- Records for this task -
%%

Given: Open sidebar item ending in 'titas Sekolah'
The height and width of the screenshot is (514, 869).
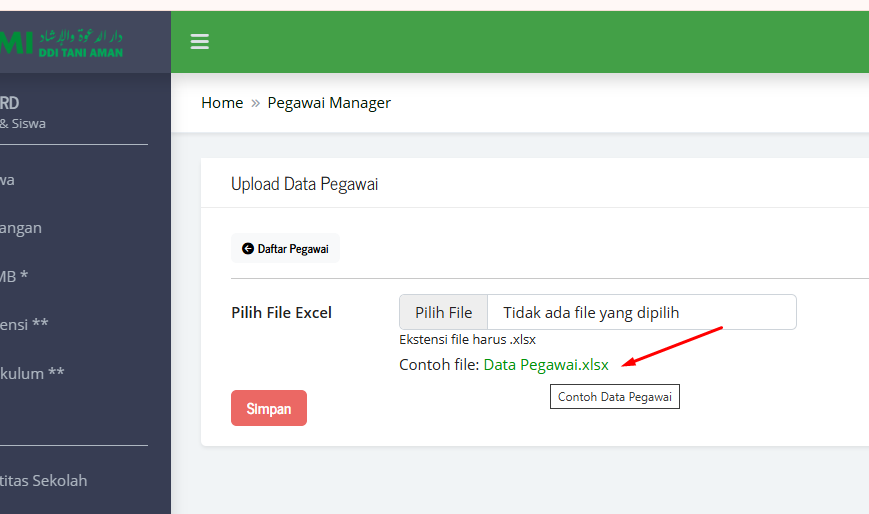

%%
%%

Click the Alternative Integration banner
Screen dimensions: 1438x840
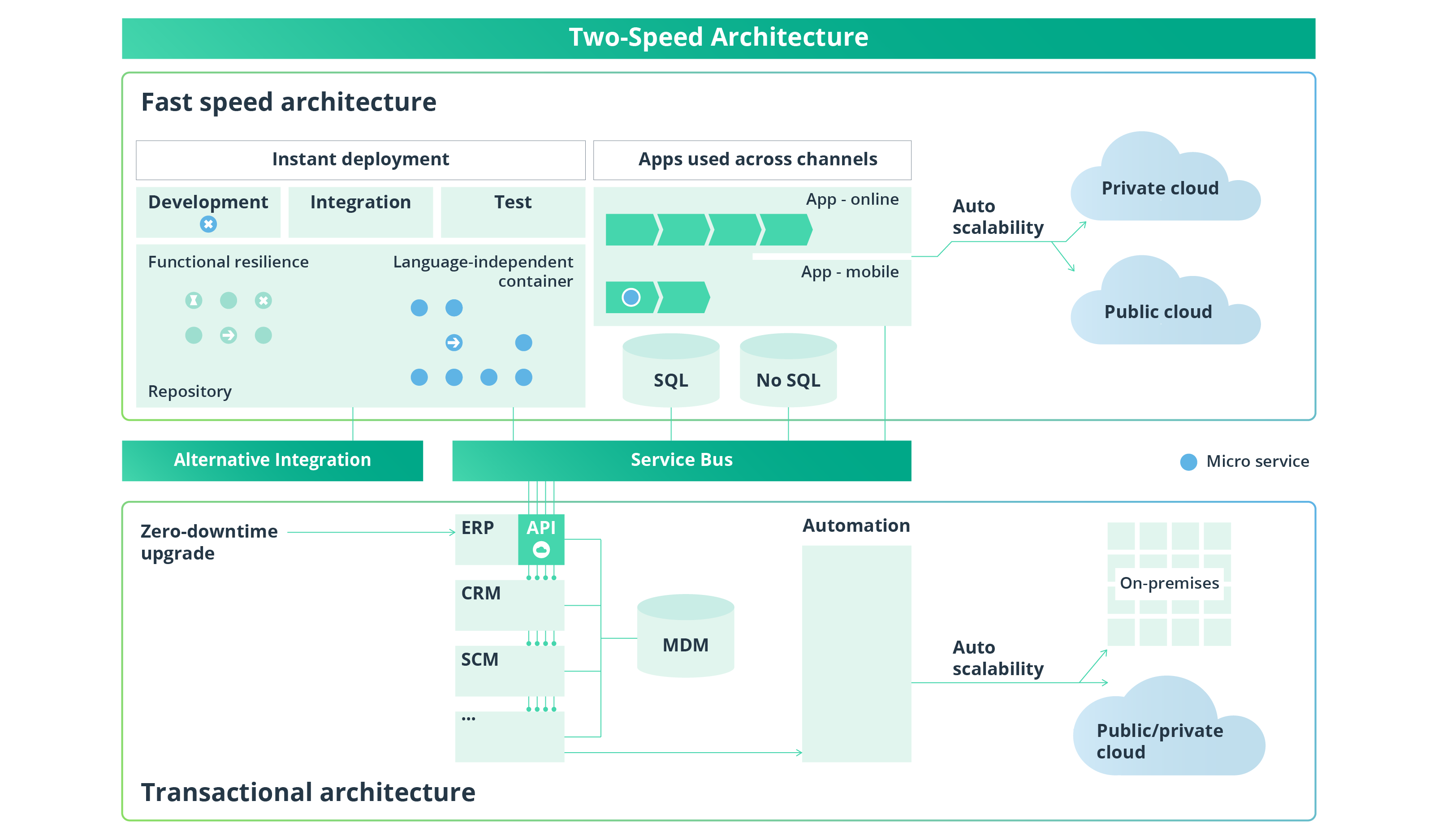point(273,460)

%%

- Directive -
Present the listing lines from the line with "Given: Open sidebar" to the line with "The height and" as a Markdown table with the columns Number and Listing line, omitting blank lines.

- The solution -
| Number | Listing line |
|---|---|
| 1 | Given: Open sidebar item ending in 'titas Sekolah' |
| 2 | The height and width of the screenshot is (514, 869). |